Professor Roslyn Bill

Centre Director: Professor Roslyn Bill

Roslyn is Aston’s 50th Anniversary Professor of Biotechnology within the School of Biosciences and Associate Dean (Research) for the College of Health and Life Sciences. She develops yeast to synthesize membrane proteins for further study with a particular focus on aquaporins, tetraspanins and G protein-coupled receptors.

Facilities

Researchers in AMPL make use of the following facilities, which are also open to external collaboration.

ARCHA Advanced Imaging Facility

Microscopy is a fundamental technique for cell-based investigations as it allows detailed sample visualisation.

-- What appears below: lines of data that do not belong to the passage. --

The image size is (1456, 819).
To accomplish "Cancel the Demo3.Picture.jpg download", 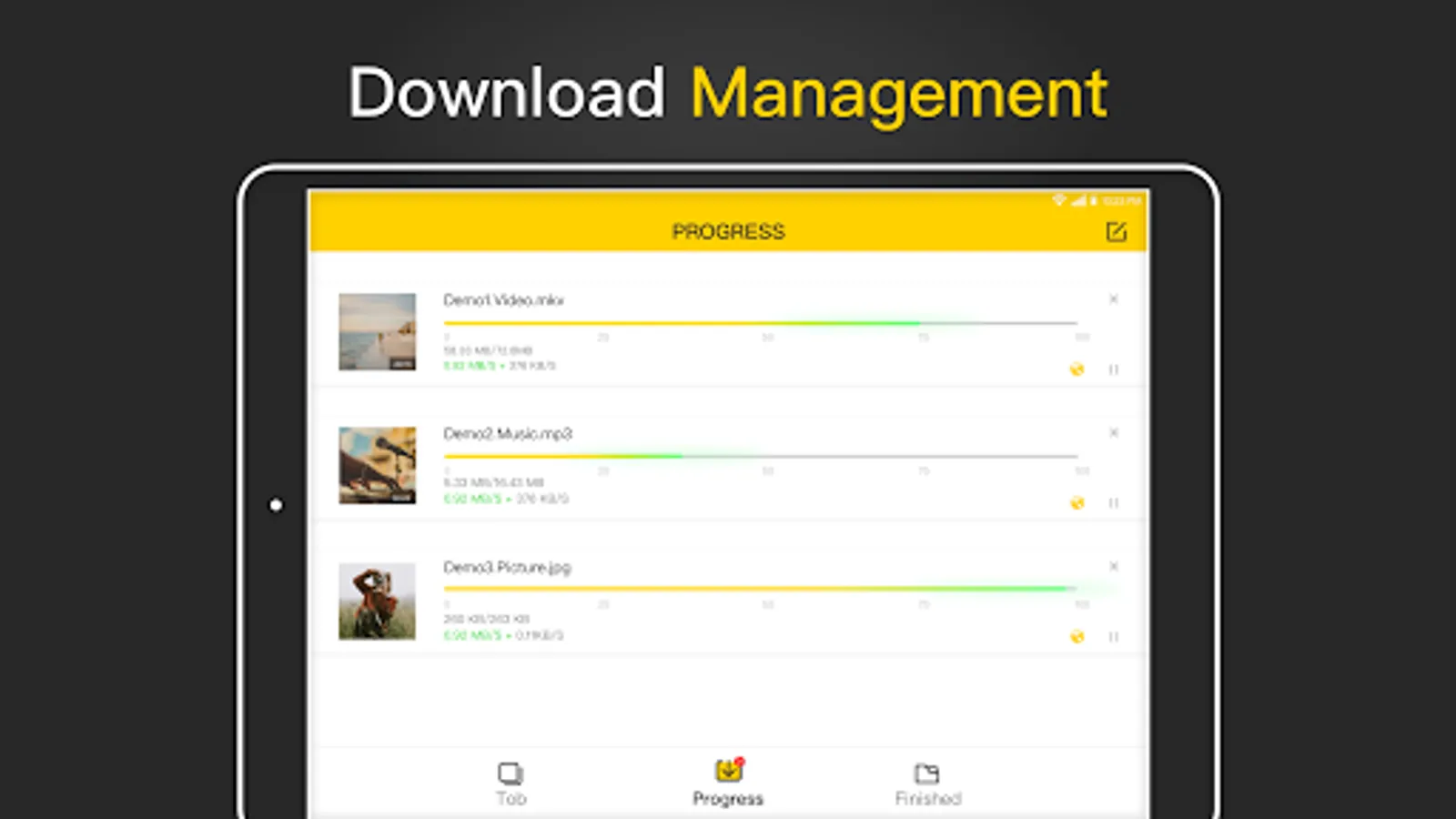I will [x=1114, y=566].
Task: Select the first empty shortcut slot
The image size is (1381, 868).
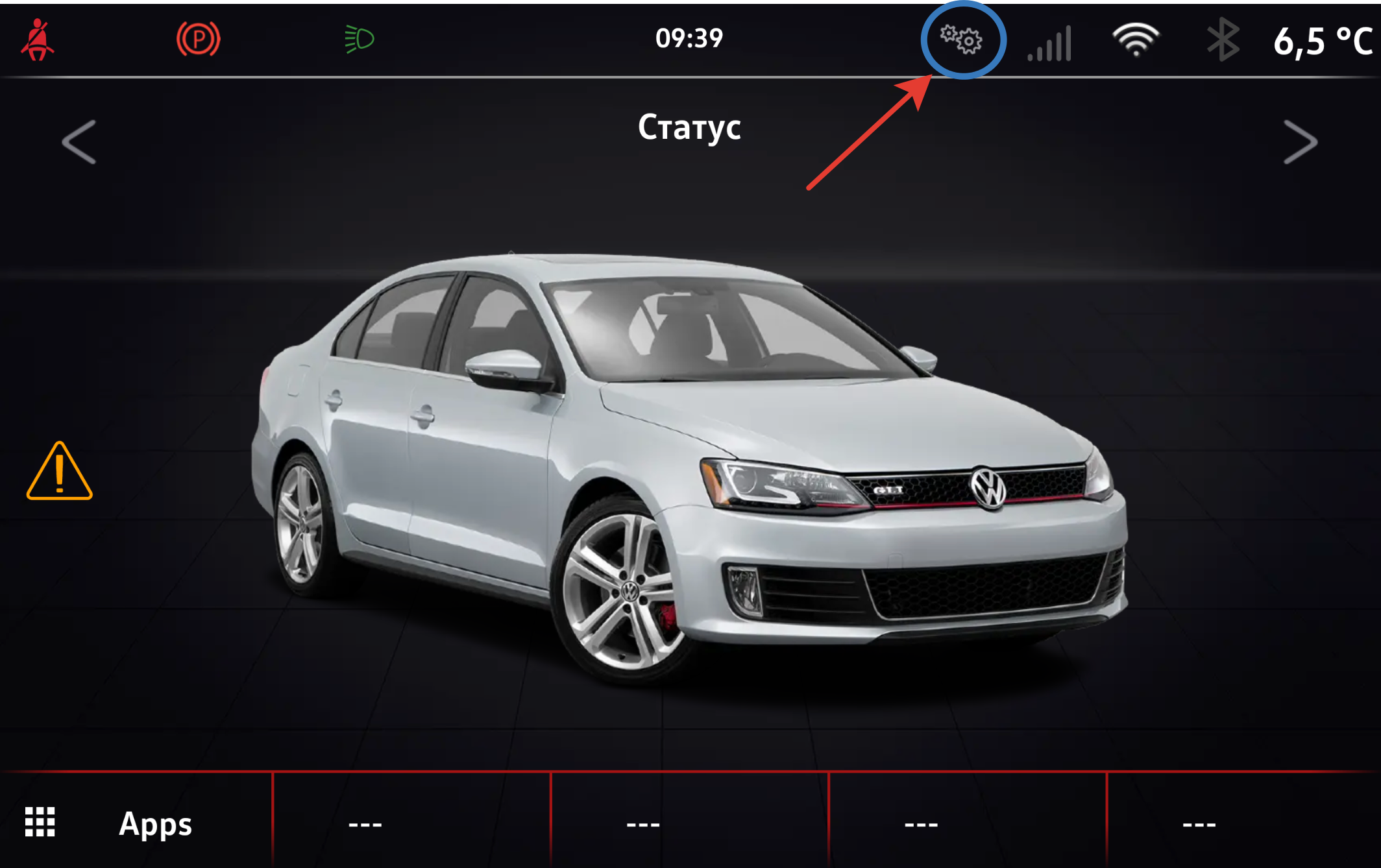Action: coord(365,824)

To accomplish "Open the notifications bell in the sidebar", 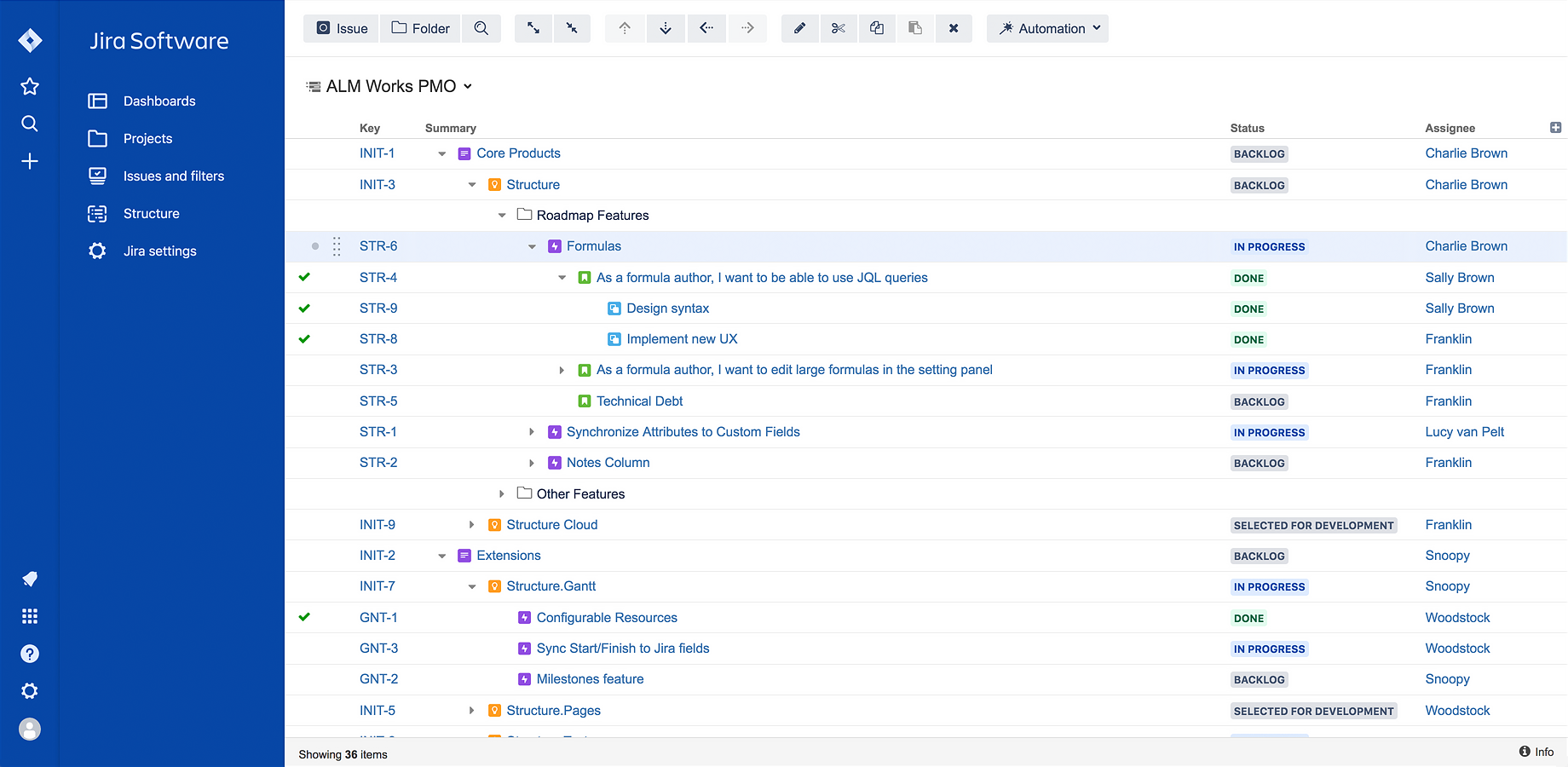I will click(30, 579).
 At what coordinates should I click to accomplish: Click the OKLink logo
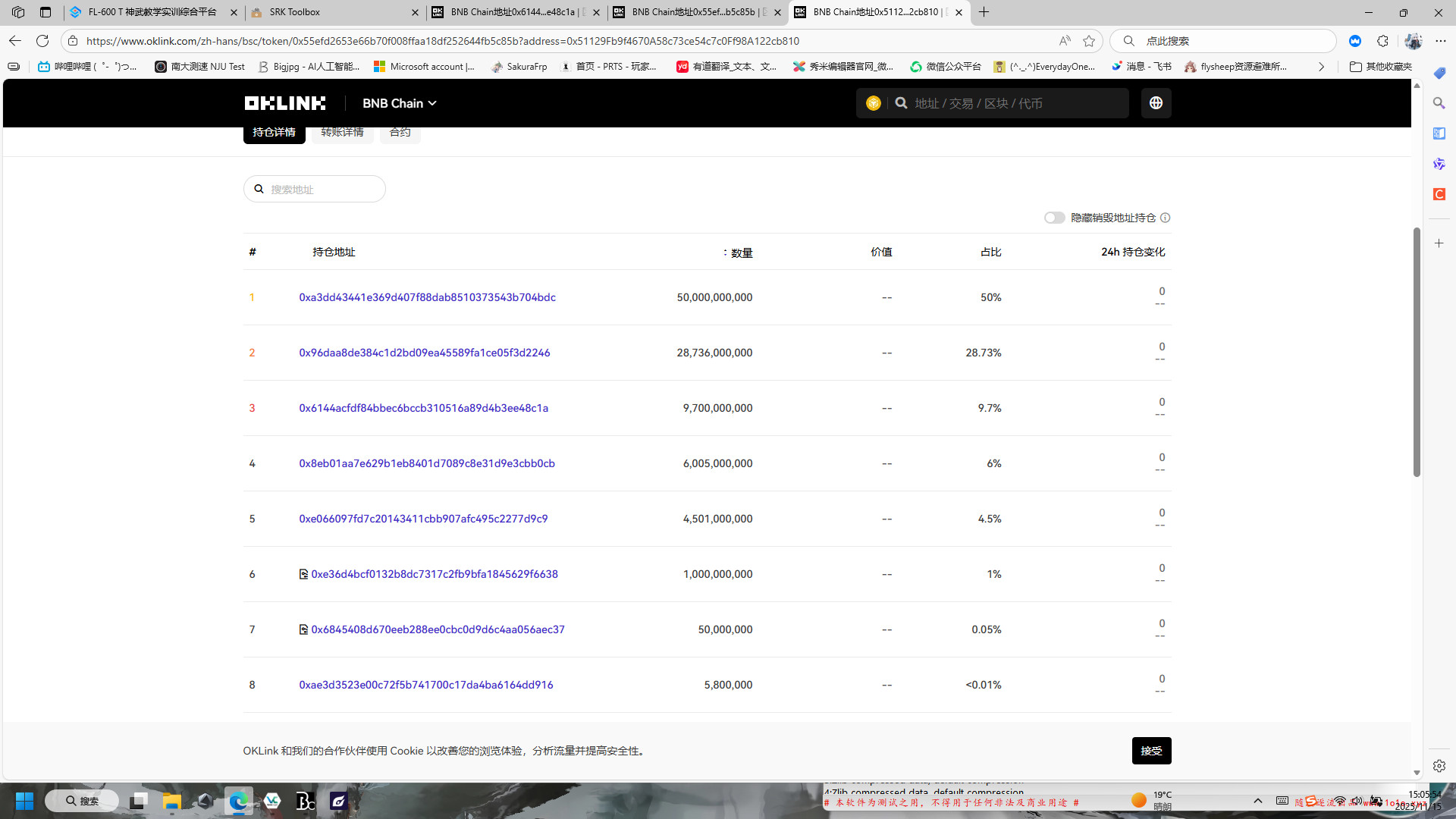[284, 103]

The ARCHA Advanced Imaging Facility currently provides a large number of research groups, including the Bioscience Research Group with access to state-of-the-art microscopy equipment.  

See facility details.

Mass Spectrometry and Lipidomics Laboratory

Home to three mass spectrometers, all of which can be interfaced to both analytical and nanoflow liquid chromatography systems, this laboratory is open to collaborators and trained research users. 

See facility details.

Research themes

Membrane proteins-lipids interactions

Our work has contributed to the development of technological, methodological and analytical approaches that are essential for producing and studying membrane proteins. Significantly, we have demonstrated that traditional methods of membrane protein expression and purification can be optimised and that, in some cases, the lipid environment is of such fundamental importance to membrane protein function that it is essential to tailor bespoke expression and purification approaches.  

We have developed and optimised a range of technologies which, in essence, form in-house ‘trade secrets’ including: 

  • A panel of cell and organismal expression systems, both prokaryotic and eukaryotic. 
  • Solubilisation methodologies including traditional and novel detergents as well as commercially-available and in-house polymer-based systems. 
  • Purification strategies based on traditional tagging systems but also antibody and ligand-mediated approaches. 
  • Activity assays including ligand binding, transport and enzymatic analyses. 
  • Lipidomics via chromatographic and mass spectroscopic approaches. 

In addition to our fundamental underpinning research, we have significant expertise in working with industrial partners (recently including Peak Proteins, Sygnature Discovery, Janssen, Calixar, F2G and UCB) to understand their requirements for specific applications. These include defining desirable protein and coding sequences, purity, lipid environment, concentration, activity and stability. 

Industrial biotechnology

The global economy has an unsustainable dependence on fossil raw material. Concerns about environmental sustainability are becoming more acute; thus, alternatives to traditional, fossil-fuel based chemical production are urgently required.

Cell factories, which use microorganisms to produce materials from renewable biomass, are an attractive alternative, and an increasing number of platform chemicals are being produced at industrial scale using engineered microorganisms. These are expected to have a transformative impact in industrial biotechnology, but, first, we must meet the challenges of designing and optimizing high-yielding cell factory strains that can produce commercially viable amounts of product. One reason for poor product output is that the production conditions are ultimately toxic to the producing cells. In addition to damage to intracellular components such as enzymes, the lipid cell membrane and associated proteins are vulnerable to biomolecules e.g. ethanol and propionate, as well as to physical parameters during production such as osmotic stress, pH, and temperature.  

Our focus is to tune the lipid and protein content of membranes so cells become more resistant to stresses brought about by toxicity. Additionally, expression of efficient membrane transporters to export 'toxic' products can mitigate intracellular damage. These approaches will ultimately enable production of higher concentrations of the desired molecules or cells making the bioprocesses more efficient, increasing product yield, reducing cost, and helping to drive the move away from fossil-based raw materials.